Self-reconfigurable robots are capable of adapting their morphology to tasks and environment, which makes them more versatile, flexible and robust compared to fixed-bodied ones. Most current systems lack mechanical flexibility when increasing the number of modules due to hard building blocks (modules) and highly rigid connection mechanisms. What if modules become completely soft and the robot can benefit from almost infinite deformability?

The goal of this project is to thus look at how mechanical module softness can increase the efficiency and the capabilities of a self-reconfigurable robot. The study will be carried out with modules floating in air and will include design and development of novel soft technologies, smart sensing and actuation.

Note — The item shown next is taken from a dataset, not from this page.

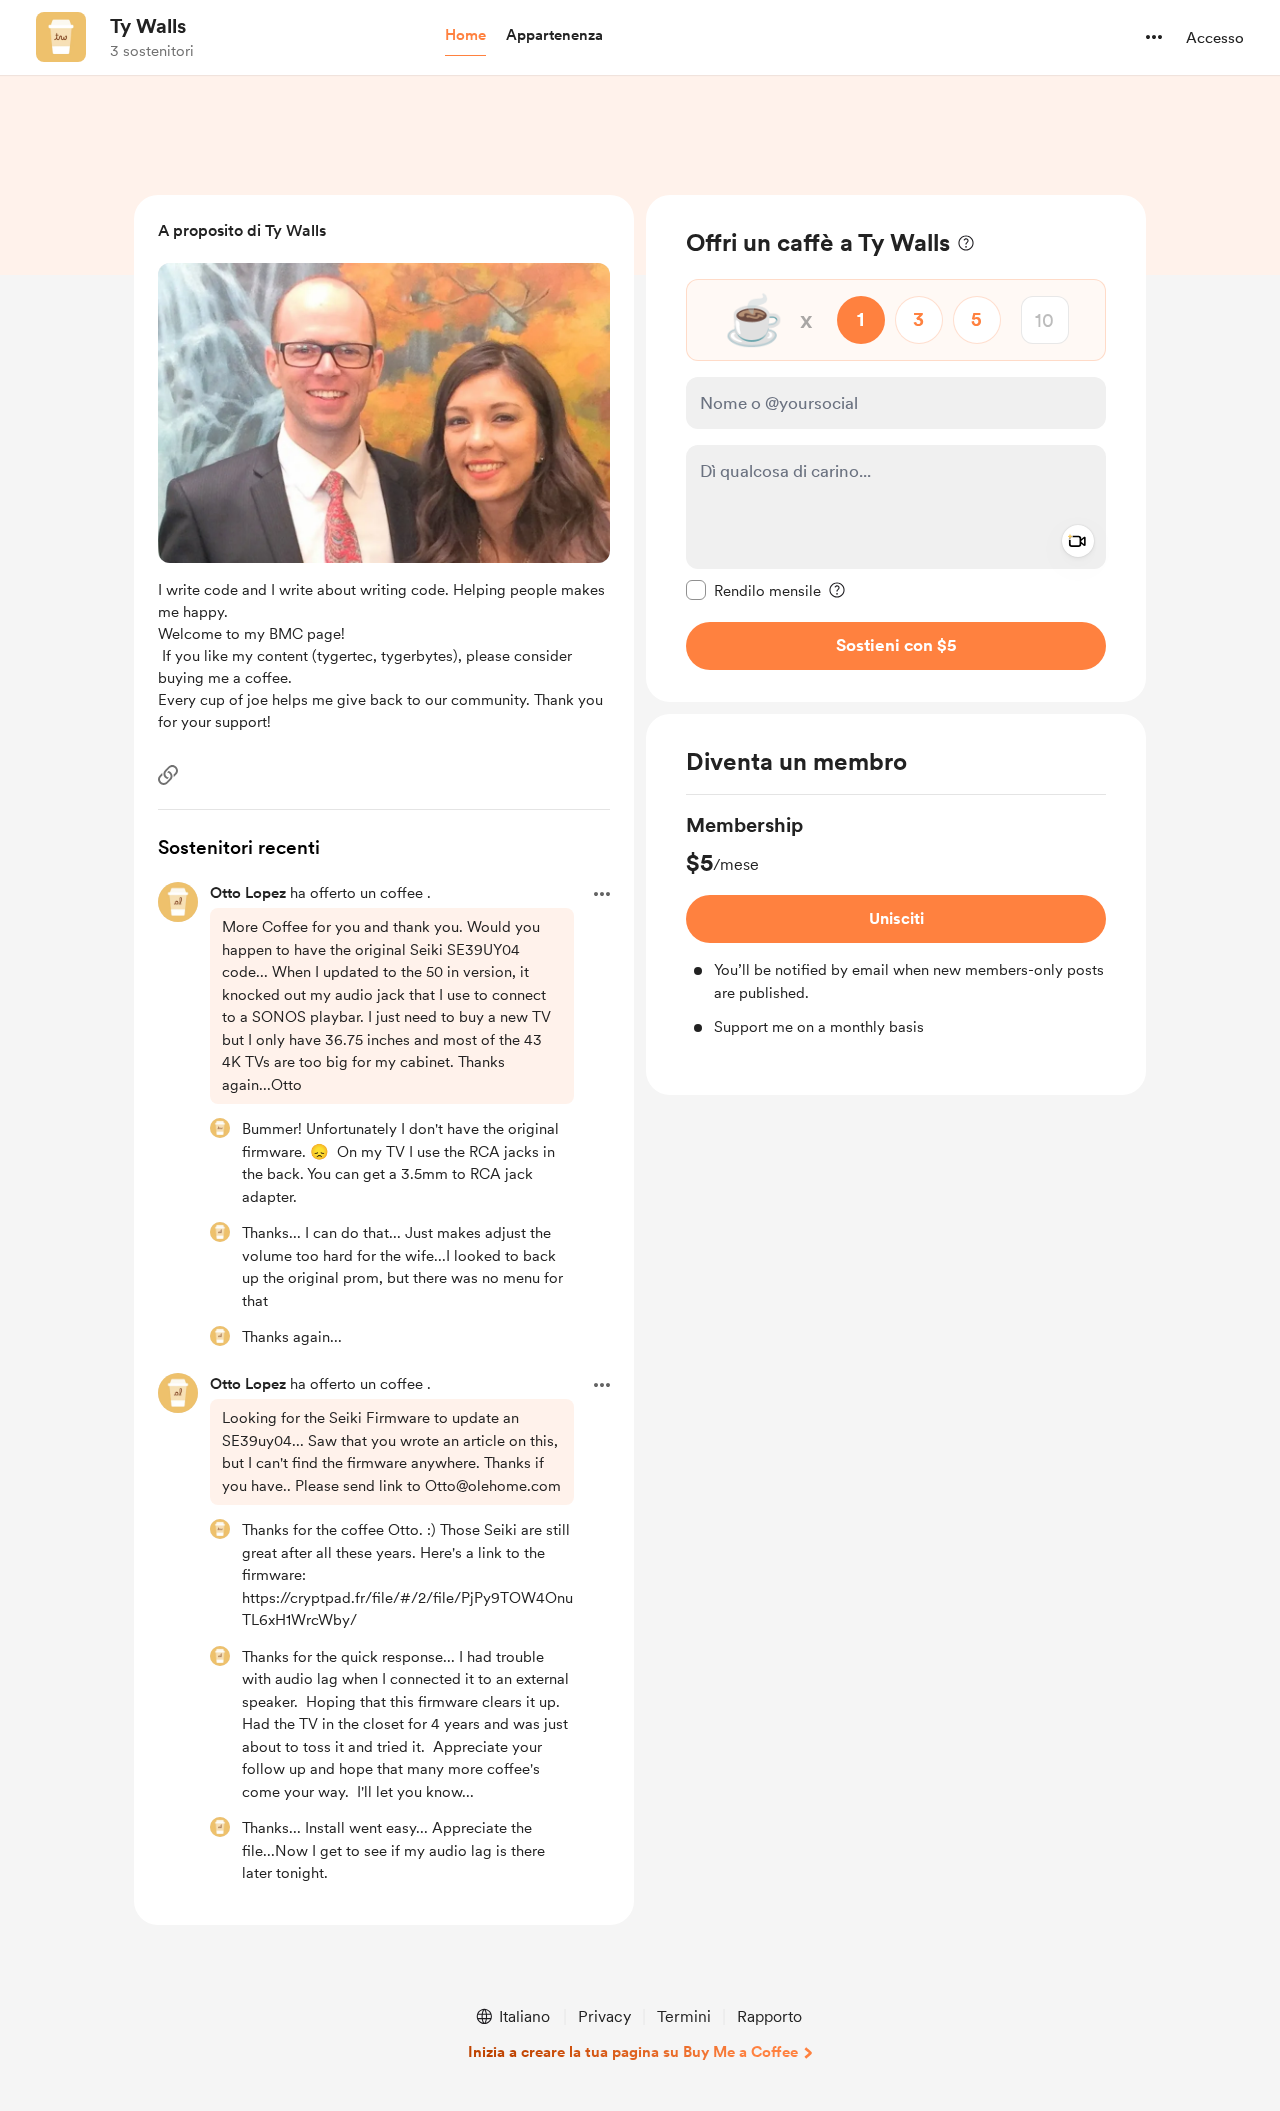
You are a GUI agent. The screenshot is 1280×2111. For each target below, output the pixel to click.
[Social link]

In nature, many multi-cellular organisms are flexible thanks to their soft building cells and their flexible connection mechanism. Inspired by this observation, we hypothesize that a self-reconfigurable robot with soft modules and flexible connection mechanisms offers several advantages:

1. reducing need for self-reconfiguration
2. supporting self-repair
3. simplifying self-assembly

We propose a new approach where we aim at developing soft self-reconfigurable robots floating in air, featuring soft modules with connection mechanisms, actuation, sensing and control.

The outcome of this project will contribute fundamentally to the research in self-reconfigurable robotics and at the same time to technology advancement in soft robotics.